The small man grunted a laugh. “I don’t even do favors for my family.”

“We don’t have very much,” Petra said.

“I don’t want your money.”

Petra was confused. “Then, what?”

He leaned forward, the look on his face deadly serious. “If you catch the Ghost, I want you to come back here, and I want you to tell me.”

“That’s all?”

“That’s enough.”

* * *

Nova had provided addresses and descriptions for both Currie and Wills. Mikhail went off to check out Wills, while Petra concentrated on Currie.

She had located the flat in Chelsea where Currie was supposed to be working, but after several hours she had not caught a glimpse of the man. It didn’t help that dark clouds had moved over the city and let loose a steady, cold rain.

Mikhail wasn’t having any better luck with Wills.

“There are lights on inside,” he said, “but no one has come out. How long do we wait?”

“As long as we need to.”

But by ten-thirty that evening there had still been no sign of either man, and, reluctantly, Petra decided they should return to the apartment.

“Tomorrow we’ll switch targets,” she said as she lay down on her mattress. “That way we will both be familiar with the neighborhoods they live in.”

For a moment there was no response. Petra thought that Mikhail must already be asleep, but then he said in a low voice, “Perhaps it will change our luck.”

She nodded in the dark. Perhaps.

Chapter 23

The Eurostar left Paris Nord at 8:13 P.M. On Its three-hour trip to London. As it emerged from the Chunnel — the tunnel under the English Channel — Quinn’s phone vibrated. He had two text messages. Both coming while he’d been under the sea. The first was from Nate:

In for the night. All clear here.

Good, Quinn thought. One less thing for him to worry about at the moment. The second was Orlando:

Have rerouted. Will arrive London in a.m.

Ck email 4 details.

This mean you’ve reconsidered the job 4 Wills?

Quinn had left her a message after Julien had shown him the photo, but he hadn’t told her yet that he would be there, too.
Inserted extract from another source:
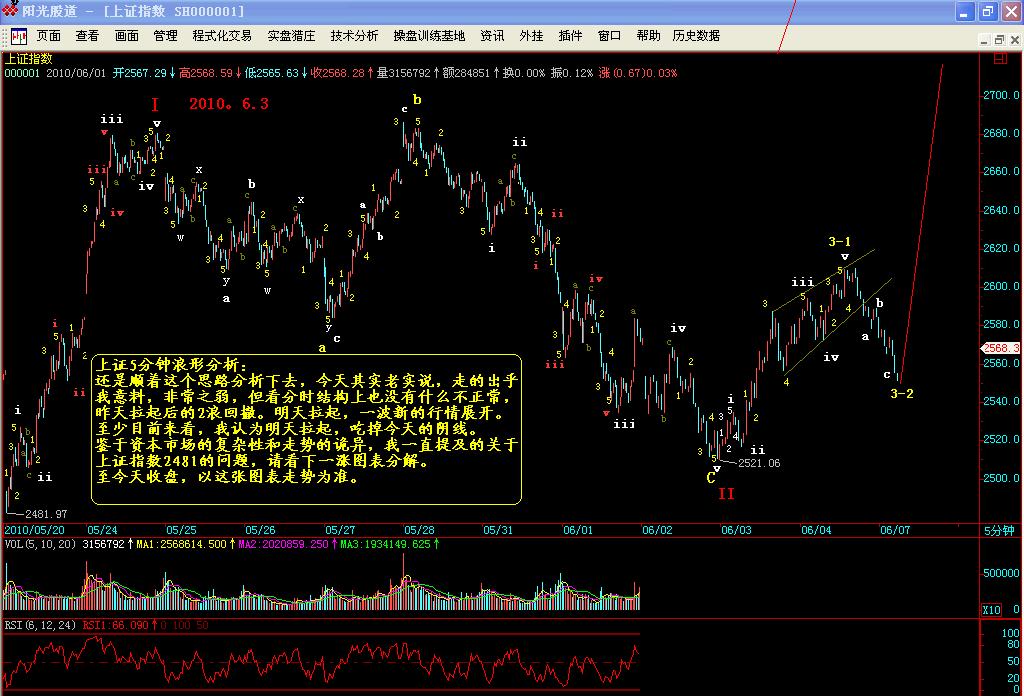The image size is (1024, 696).
Task: Open the 历史数据 menu
Action: tap(696, 36)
Hopefully, she’d see that as a pleasant surprise.

That she hadn’t mentioned Quinn’s mother meant she’d been able to get everything set up. Add that one to the worry-less list, too.

Outside, the half-moon was still low on the horizon, but it provided enough light for Quinn to make out the countryside. There was a quiet to the land, a sense that tomorrow would be very much like today, and yesterday, and the day before that.

While he couldn’t pretend that even the simplest of lives had no complications, just for a second he longed for the sameness the people he was passing seemed to have, for the strength of continuity.

Of course he had had it once. When he was young. Only then he had chafed under the weight of small-town life. Back then he had longed for the anonymity that could only come when surrounded by millions of others. And truth be told, he knew that if he was to return to that quiet life now, he would once again go crazy. Maybe not at first, but in time.

“Where do you want to go most?” a seven-year-old Liz had asked her fifteen-year-old brother.